Approaching the Intrinsic Limit in Transition Metal Dichalcogenide van der Waals Heterostructures

9th September 2020

Timing : 1 pm EST

For zoom link to the talks, please email mjgc@mit.edu with your institute email and mention affiliation


For a list of all talks at the NanoBio seminar Series 2020, see here


Studying the intrinsic behavior 2D materials requires attention to both external and internal sources of disorder. This talk will first review the techniques used to create clean heterostructures with hBN to reduce environmental disorder. In graphene, ten years of progress has led to device performance now rivaling he highest-quality GaAs-based heterostructures.
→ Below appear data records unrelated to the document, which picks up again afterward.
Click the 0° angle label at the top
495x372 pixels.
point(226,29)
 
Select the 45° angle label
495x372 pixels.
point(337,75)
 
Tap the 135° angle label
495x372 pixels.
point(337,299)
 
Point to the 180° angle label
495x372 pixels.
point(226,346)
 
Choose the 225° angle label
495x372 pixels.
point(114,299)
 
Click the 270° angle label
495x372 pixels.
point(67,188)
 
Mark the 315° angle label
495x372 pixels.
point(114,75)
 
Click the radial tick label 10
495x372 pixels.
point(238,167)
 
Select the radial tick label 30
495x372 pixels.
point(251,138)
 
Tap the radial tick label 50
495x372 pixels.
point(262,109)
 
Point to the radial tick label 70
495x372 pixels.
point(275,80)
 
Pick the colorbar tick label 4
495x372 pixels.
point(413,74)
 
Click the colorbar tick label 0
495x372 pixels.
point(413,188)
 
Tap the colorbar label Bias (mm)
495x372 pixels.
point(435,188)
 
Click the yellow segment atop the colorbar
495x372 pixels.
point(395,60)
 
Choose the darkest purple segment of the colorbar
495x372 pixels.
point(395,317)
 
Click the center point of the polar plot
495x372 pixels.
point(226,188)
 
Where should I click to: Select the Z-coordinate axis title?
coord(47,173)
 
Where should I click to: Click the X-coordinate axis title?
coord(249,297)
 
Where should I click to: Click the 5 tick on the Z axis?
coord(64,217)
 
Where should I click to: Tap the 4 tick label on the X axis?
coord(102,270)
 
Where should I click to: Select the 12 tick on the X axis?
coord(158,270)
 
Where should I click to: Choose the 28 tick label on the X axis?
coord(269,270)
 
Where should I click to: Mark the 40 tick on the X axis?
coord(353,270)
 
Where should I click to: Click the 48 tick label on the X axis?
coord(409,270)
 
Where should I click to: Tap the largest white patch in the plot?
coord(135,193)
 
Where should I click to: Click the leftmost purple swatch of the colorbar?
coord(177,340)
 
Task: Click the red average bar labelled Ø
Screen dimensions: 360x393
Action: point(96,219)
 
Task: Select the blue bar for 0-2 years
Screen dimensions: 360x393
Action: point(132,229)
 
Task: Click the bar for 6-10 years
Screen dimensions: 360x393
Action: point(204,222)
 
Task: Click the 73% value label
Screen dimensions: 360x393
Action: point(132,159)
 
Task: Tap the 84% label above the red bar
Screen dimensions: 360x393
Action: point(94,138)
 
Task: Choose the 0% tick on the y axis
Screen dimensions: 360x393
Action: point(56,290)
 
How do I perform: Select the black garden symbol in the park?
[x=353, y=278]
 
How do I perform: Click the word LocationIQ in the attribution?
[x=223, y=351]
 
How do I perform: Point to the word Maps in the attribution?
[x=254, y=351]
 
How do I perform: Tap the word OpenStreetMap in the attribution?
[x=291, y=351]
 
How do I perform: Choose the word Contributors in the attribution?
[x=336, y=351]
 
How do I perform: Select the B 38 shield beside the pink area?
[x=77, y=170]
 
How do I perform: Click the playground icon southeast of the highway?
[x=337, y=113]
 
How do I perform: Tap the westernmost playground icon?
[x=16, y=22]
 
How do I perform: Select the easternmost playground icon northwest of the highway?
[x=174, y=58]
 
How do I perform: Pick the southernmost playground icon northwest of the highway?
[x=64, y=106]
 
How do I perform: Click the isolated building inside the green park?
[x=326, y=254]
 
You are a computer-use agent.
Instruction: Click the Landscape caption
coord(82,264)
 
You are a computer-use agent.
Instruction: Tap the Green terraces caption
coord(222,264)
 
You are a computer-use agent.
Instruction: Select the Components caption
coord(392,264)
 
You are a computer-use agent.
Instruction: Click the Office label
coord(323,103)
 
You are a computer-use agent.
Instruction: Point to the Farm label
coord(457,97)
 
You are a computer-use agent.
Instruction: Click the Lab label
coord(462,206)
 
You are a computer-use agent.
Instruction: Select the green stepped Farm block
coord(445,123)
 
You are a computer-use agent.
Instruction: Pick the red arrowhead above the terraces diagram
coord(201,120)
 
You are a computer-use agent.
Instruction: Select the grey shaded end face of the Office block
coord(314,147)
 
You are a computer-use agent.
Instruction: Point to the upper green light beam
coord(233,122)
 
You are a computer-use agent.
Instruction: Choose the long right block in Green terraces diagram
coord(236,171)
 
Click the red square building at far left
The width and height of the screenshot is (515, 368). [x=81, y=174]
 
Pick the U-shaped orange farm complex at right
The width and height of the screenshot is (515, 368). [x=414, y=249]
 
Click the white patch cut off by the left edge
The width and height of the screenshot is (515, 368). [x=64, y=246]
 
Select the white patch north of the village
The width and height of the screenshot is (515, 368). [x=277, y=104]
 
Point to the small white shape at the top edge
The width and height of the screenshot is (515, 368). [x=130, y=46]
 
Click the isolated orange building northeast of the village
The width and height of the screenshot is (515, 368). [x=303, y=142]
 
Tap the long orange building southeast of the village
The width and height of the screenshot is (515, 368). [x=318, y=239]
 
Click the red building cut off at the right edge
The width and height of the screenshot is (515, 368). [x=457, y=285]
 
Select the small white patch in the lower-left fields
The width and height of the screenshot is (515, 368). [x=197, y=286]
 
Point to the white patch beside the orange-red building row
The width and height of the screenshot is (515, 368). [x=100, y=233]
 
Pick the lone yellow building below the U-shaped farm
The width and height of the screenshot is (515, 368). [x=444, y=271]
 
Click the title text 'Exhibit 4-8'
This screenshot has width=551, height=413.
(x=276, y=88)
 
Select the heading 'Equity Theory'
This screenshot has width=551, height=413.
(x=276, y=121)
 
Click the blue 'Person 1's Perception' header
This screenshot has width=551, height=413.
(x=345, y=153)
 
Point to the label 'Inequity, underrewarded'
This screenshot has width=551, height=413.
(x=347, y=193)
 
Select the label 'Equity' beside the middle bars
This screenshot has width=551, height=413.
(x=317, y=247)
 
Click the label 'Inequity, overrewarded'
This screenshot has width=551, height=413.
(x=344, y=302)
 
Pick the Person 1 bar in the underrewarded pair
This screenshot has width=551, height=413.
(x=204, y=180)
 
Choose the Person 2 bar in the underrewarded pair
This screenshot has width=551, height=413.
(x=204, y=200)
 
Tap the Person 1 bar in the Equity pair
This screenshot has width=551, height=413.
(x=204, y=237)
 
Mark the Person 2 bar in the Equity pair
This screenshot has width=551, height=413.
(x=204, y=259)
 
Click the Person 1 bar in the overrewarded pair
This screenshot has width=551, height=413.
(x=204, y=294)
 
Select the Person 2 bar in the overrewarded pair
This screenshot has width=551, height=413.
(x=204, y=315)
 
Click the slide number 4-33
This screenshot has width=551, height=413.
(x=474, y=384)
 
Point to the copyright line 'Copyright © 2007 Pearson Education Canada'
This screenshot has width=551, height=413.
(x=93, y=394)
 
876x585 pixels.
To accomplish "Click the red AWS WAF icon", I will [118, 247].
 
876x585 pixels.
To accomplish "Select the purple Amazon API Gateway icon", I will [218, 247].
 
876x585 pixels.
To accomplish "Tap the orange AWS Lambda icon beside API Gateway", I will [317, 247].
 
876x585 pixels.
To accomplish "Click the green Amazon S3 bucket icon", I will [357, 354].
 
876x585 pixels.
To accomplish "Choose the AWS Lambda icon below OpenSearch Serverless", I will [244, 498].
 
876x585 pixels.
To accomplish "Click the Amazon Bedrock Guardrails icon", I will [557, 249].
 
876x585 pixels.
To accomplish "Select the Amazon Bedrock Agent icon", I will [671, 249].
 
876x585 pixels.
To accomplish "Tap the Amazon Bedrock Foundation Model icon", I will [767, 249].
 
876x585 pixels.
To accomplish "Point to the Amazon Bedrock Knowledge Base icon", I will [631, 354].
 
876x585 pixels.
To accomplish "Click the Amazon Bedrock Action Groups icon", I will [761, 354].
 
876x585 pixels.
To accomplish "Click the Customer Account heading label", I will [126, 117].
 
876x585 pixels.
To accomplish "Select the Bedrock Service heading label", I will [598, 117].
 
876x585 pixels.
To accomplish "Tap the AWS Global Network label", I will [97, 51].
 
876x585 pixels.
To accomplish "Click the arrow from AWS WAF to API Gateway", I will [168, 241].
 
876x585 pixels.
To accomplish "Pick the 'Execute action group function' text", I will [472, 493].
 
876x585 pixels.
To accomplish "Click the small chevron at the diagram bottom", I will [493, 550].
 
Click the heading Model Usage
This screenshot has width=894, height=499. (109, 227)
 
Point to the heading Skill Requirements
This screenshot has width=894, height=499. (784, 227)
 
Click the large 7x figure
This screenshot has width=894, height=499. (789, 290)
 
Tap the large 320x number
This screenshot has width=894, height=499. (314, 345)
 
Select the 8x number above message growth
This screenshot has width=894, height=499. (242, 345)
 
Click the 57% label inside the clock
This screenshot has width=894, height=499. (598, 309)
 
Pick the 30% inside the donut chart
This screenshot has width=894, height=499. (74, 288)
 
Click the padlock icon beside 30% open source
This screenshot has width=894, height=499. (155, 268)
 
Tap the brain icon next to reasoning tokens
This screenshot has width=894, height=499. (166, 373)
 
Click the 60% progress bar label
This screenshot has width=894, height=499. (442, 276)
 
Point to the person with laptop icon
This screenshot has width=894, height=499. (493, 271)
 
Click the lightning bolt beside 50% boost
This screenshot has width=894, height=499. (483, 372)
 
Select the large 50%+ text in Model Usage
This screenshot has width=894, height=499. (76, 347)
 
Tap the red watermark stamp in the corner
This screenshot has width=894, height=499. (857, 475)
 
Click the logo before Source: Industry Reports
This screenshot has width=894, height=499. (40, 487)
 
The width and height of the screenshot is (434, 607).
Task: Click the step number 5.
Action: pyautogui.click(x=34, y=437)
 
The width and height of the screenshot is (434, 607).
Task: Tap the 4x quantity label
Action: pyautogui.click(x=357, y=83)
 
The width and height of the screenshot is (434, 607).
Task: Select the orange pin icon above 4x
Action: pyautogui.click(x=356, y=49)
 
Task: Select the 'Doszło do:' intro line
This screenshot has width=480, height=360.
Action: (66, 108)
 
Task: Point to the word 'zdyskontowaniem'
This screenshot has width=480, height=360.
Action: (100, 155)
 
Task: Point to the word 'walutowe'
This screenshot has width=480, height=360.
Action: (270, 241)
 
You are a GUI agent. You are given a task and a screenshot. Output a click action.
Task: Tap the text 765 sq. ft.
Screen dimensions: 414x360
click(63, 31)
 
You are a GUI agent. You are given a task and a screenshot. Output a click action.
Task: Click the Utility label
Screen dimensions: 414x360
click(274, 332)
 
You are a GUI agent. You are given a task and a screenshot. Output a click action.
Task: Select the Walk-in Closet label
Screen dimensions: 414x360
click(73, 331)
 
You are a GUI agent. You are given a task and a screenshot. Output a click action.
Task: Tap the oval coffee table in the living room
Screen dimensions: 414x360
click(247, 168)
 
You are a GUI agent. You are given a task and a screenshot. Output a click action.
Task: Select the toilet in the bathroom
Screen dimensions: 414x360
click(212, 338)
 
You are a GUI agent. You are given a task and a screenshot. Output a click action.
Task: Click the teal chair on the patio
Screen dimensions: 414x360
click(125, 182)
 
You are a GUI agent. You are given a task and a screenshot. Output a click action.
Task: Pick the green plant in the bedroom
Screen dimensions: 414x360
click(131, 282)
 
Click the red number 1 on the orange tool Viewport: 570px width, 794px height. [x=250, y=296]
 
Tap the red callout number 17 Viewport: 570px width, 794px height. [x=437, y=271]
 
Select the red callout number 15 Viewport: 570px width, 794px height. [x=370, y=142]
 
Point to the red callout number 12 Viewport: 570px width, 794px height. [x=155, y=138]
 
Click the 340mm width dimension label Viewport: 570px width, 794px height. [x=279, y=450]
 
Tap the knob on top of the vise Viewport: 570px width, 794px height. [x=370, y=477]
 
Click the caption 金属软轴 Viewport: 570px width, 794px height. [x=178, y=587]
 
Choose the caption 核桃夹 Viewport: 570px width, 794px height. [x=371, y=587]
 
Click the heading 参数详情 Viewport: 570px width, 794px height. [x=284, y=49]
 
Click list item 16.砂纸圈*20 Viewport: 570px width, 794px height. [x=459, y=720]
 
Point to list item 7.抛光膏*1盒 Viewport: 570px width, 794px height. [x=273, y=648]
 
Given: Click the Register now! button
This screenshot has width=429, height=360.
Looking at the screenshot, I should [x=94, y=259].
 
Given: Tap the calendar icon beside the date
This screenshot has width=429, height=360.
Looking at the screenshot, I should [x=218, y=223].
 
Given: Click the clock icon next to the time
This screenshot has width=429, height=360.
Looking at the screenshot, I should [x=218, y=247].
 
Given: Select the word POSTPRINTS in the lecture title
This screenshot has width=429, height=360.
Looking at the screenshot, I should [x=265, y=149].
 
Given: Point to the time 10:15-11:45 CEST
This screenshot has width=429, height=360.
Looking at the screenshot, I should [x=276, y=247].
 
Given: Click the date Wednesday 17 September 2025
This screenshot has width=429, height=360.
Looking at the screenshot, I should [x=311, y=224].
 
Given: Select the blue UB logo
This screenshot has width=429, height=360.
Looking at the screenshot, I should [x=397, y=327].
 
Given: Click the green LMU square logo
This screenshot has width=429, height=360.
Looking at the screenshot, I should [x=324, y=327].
On the other hand, semiconducting transition metal dichalcogenides (TMDs) are also limited by atomic defects within the crystalline layers, which requires efforts in synthesis and characterization of high purity crystals. This talk will present recent progress in synthesis of TMD crystals with dramatically lower defect density using a self-flux technique. Combining higher crystal quality and clean encapsulation allows observation of greatly enhanced optical properties, including near-unity photoluminescence quantum yield, and long excited-state lifetime in TMD heterostructures. In addition, electronic transport measurements show improved carrier mobility and reveal many new details in magnetotransport measurements, including observation of fractional quantum Hall states in monolayer TMDs. These high-quality crystals also allow studies of twisted bilayer TMDs, which show the emergence of many-body correlated states.